夫婦がその愛を与えたかったのは、自分たちの愛で出来た無垢な赤ん坊だったはずだ。確かな自我を確立し、記憶を持って生まれた化物ではないはずなのだ。
夫婦は気づくことなどできないだろう。望んでいた子供は挿げ替えられたことを。その子供が過去の記憶から、夫婦のことを親だと思いきれていないことを。子供から親だと思われない、そんな事態が起きていることを。
子育ての機会を奪われ、子を奪われ、愛を奪われ、そして名を奪われ。それでも夫婦はそれに気づかず「依月」に注ぐはずだった愛を男に注いでくれた。

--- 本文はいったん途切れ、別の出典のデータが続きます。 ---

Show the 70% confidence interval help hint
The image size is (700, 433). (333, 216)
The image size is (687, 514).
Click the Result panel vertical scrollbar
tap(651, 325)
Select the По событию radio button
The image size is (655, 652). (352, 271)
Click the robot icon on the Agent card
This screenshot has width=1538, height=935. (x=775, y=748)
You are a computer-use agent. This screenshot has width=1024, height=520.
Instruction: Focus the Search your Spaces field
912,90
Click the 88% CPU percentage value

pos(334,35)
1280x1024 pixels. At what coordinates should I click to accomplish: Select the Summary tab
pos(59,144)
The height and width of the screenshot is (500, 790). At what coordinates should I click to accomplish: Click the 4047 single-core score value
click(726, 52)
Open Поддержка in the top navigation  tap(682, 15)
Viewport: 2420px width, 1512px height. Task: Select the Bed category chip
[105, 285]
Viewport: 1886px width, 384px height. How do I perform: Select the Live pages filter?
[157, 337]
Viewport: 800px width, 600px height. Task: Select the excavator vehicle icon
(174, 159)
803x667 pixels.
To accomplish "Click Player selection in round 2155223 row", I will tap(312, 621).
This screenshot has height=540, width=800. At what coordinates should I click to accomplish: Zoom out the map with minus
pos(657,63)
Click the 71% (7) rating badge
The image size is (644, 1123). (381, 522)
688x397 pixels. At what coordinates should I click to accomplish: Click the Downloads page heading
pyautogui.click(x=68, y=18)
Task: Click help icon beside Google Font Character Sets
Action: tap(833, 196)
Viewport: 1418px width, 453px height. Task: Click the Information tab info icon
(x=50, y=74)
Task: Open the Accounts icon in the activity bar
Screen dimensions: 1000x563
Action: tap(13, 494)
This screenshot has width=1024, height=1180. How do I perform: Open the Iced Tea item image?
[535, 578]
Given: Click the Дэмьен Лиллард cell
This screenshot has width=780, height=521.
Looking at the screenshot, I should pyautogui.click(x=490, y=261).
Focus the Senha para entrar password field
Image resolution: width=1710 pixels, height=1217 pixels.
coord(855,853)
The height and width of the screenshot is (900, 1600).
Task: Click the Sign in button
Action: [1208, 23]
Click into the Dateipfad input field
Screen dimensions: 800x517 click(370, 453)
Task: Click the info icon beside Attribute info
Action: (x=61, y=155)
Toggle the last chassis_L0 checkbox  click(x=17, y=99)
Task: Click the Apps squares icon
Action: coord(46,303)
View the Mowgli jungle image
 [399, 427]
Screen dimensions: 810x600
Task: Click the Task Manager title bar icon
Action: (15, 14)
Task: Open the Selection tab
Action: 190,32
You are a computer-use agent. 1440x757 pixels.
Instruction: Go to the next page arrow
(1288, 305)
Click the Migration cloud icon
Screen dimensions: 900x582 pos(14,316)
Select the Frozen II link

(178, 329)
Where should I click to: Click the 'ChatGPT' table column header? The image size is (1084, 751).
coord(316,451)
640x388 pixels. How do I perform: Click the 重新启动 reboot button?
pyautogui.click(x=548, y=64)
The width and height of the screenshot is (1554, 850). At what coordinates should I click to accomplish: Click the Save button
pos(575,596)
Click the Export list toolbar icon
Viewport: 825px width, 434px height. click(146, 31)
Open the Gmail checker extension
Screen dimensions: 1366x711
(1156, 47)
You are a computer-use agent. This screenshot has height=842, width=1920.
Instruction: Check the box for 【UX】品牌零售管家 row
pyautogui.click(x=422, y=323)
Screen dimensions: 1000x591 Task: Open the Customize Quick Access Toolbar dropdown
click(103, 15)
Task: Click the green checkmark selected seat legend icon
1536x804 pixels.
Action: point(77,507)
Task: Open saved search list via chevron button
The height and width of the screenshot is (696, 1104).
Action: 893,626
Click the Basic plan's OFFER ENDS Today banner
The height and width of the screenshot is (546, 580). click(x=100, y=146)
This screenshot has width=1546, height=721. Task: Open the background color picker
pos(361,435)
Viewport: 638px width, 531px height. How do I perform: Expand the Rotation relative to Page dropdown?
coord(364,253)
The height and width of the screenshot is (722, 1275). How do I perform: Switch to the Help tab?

その事態に気づき、男は愕然とした。止めればよかったのにその思考は止まらなかった。自分が気づかぬうちにしていた罪を、奪っていたものに気づき、そして何も知らぬ夫婦から絶えず「愛」という名の凶器を突きつけられた。
考えすぎだと、そう誰かに笑って貰えれば良かったのだろう。お前のせいじゃないと、そう諫められればよかった。だが、それは不可能な望みだった。